Minecraft Bots powered by LLMs

Hi everyone, this is my second blog post on my portfolio. I initially made the blog just for this post to share my research and experience using LLMs and intergrating them into Minecraft bots.

About the project

The project is a project that implements LLMs into controlling Minecraft bots and interacting with the environment inside the Minecraft server. The bot is able to follow instructions and communicate with players on the server.

Project Development

I started working on this project after reading the code of MINDcraft. MINDcraft was inspired by the NVIDIA's Voyager project, MINDcraft and this project are both very different from that project.

I already had experience with building Minecraft bots with mineflayer (a popular Minecraft bot library used to make Minecraft bots with high-level Javascript) previously.

This project uses a similar approach to MINDcraft by using similar commands for the LLMs to interact with the Minecraft bot like !nearbyBlocks({ "x": 0, "y": 0, "z": 0 }) to get nearby blocks. I've also recently seen that in the MINDcraft project, they optionally make the LLMs make Javascript code to run new actions on the bot that weren't there with the in built commands however it's very dangerous.

Before the exclamation mark commands, the Minecraft bots actually used inbuilt tool calling / function calling inside LLMs to call the functions to move around. This was a really confusing process because of the Vercel AI SDK having steps, steps are basically another or multiple calls to the LLM after the first call to generate a response for the end-user. I really thought function calling was the best way to go about it but I was wrong and eventually went with the exclamation mark commands that MINDcraft used.

Over time of development, the Minecraft bots has been given more and more functions to interact and get context of the Minecraft world and the Minecraft bot itself.

How it works

The Minecraft bot is made with mineflayer, a popular Minecraft bot library that you can make Minecraft bots with high-level Javascript.
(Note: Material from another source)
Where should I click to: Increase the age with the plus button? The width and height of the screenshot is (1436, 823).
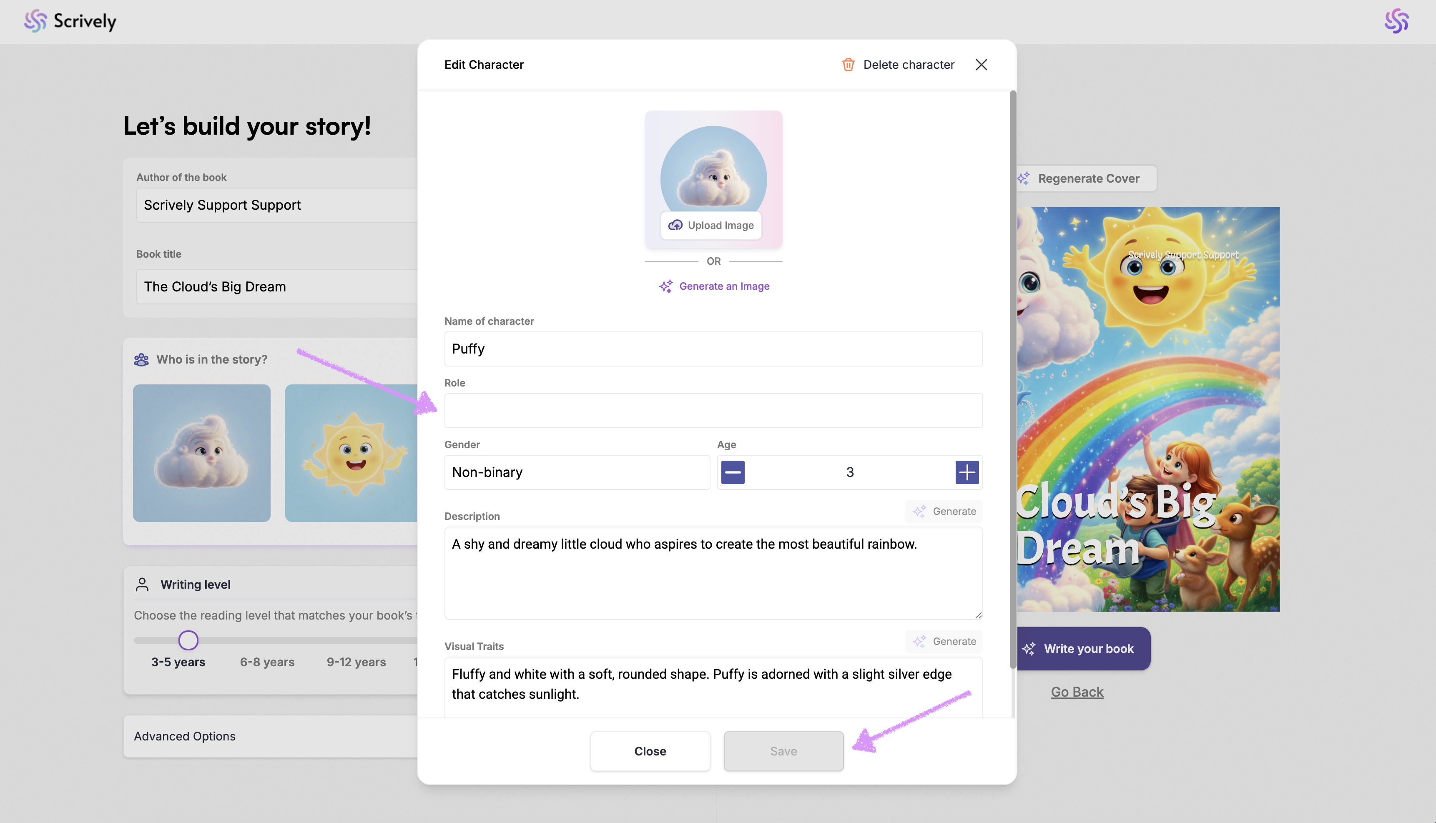967,472
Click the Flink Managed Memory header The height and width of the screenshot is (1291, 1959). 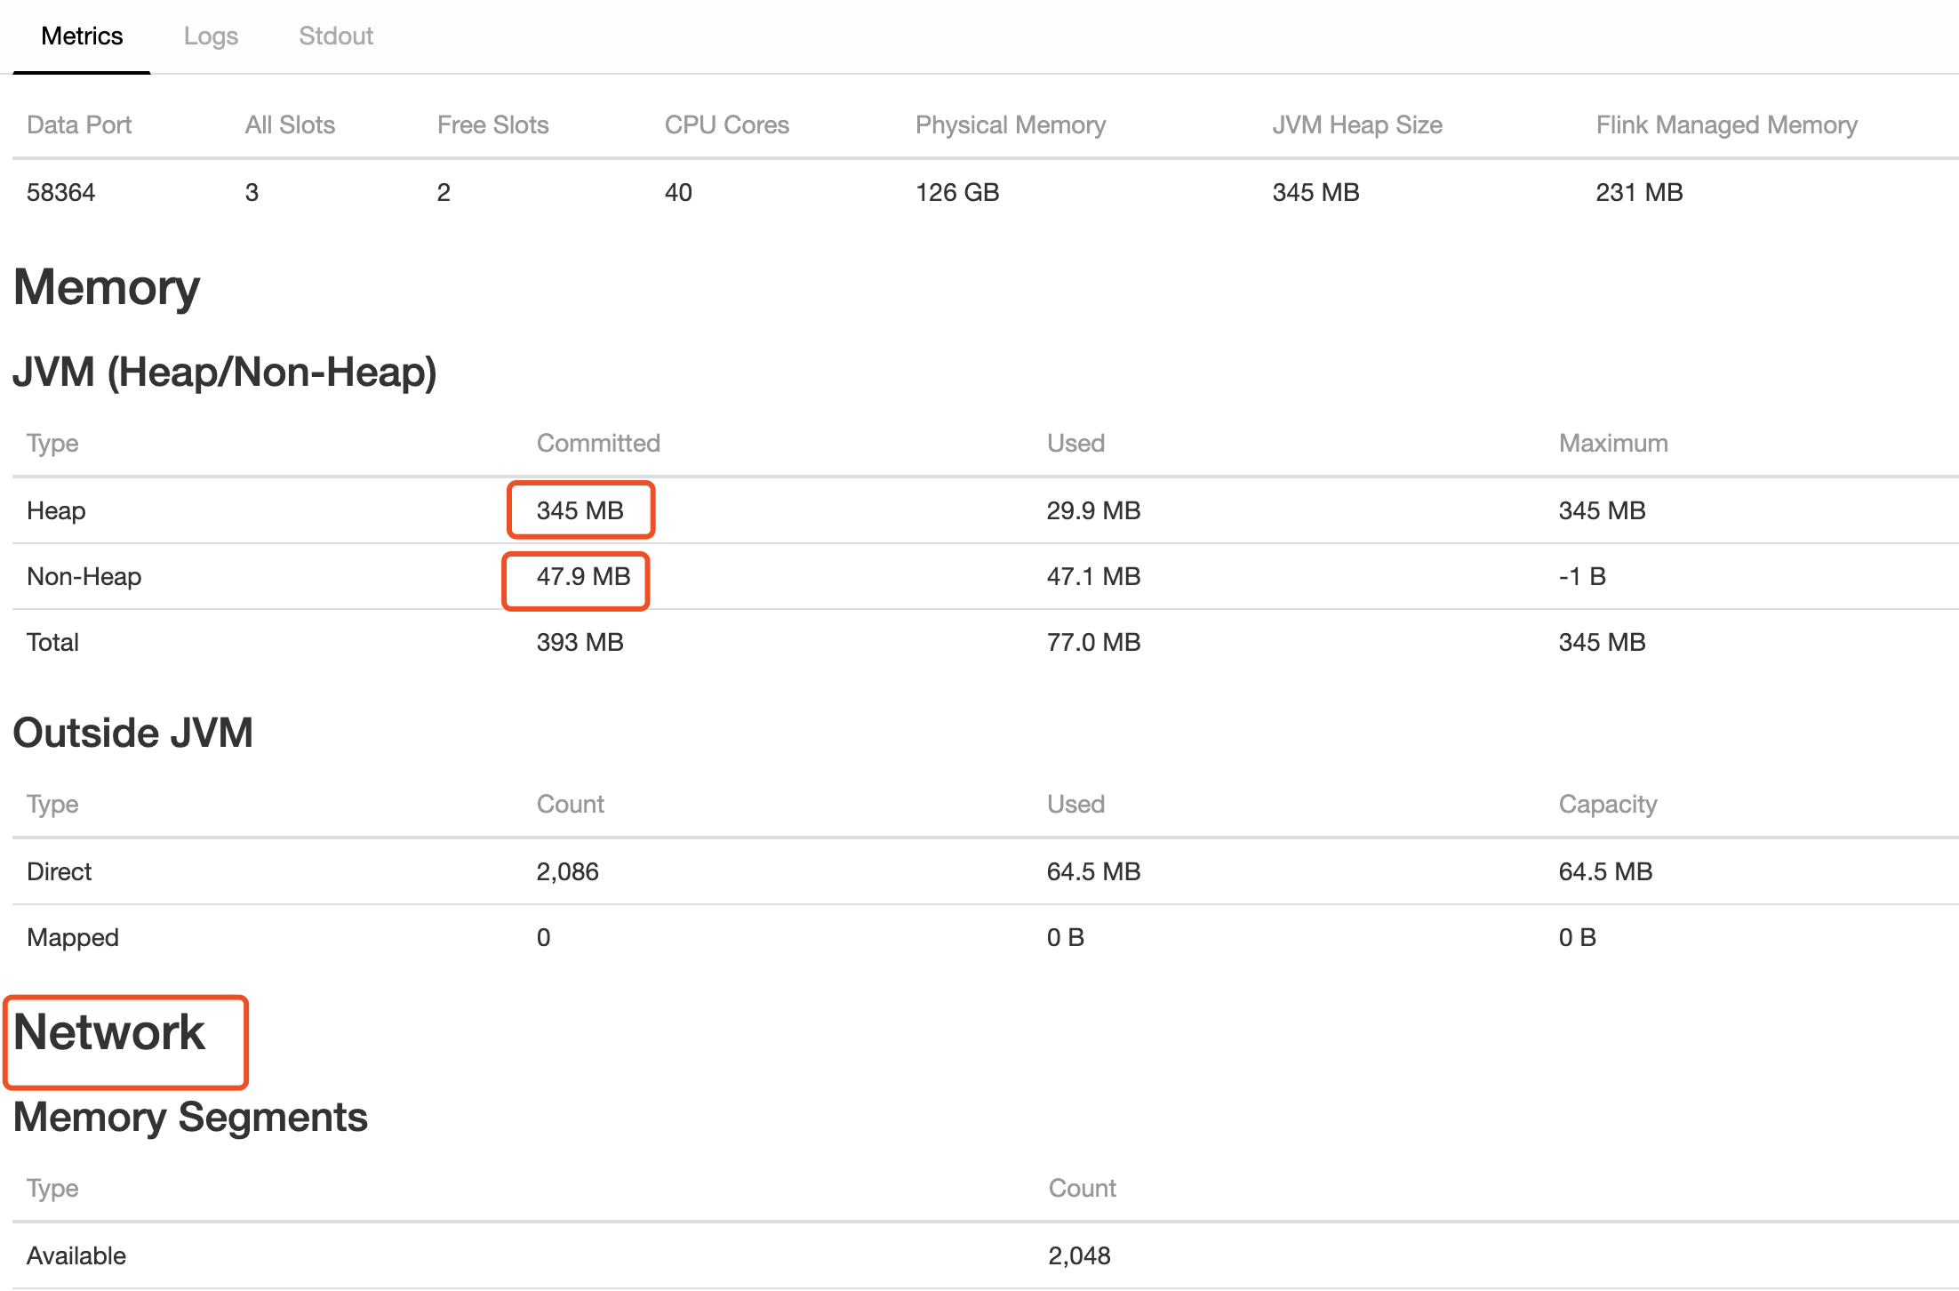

The Vercel AI SDK is also used to integrate LLMs into the bot but any would have worked like the official Ollama SDK for JS.

Here is some pseudocode of how the bot works:

actionLogs = [] # Action logs contain what the bot has done
chatMessages = [] # Chat messages from users
messages = []
event onSpawn:
  while true:
    messages.push({ 
      role: "user", 
      # The LLMs are given the botContext, chatMessages, and actionLogs
      content: botContext + chatMessages + actionLogs 
    })
    response = await ai.generateMessage(messages)
    messages.push(response)
    if (response.containsCommands()):
      response.commands.forEach((command, args) => {
        commandResponse = await runCommand(command, args)
        messages.push({ role: "assistant", content: commandResponse })
      })
    sendMessage(response.content)
    # Reset all logs for next run
    actionLogs = []
    chatMessages = []
    sleep(2500)
 
event onChat:
  chatMessages.push(message)
 
event onDeath:
  actionLogs.push("Bot died")

Reoccurring Problems

I've encountered a few problems while developing this project. Here are a few of them:

The bot doesn't know crafting recipes

Sometimes the bot doesn't know how to craft a certain item even with a recipe command. For example, when crafting a crafting table, it sometimes doesn't get the idea that an oak log and an oak plank aren't the same thing.

The bot gets stuck in a loop

Sometimes the bot gets stuck in a loop and doesn't know how to move around. This is because the LLMs are not able to understand the context of the bot and the Minecraft world. The only solution to this is to restart the bot.

Improvements for the future

Currently, the Minecraft bot isn't very advanced and all pathfinding are done automatically with an algorithm like A*. The LLM doesn't have full control of the Minecraft bot. The LLM doesn't control or decide what way to go while navigating except choosing the coordinates of where to move to.

The LLM doesn't actually look for a certain block and scans the entire area around it to find the block, this can't be fixed without vision capabilities from the LLMs but the full vision functionality on mineflayer isn't done yet.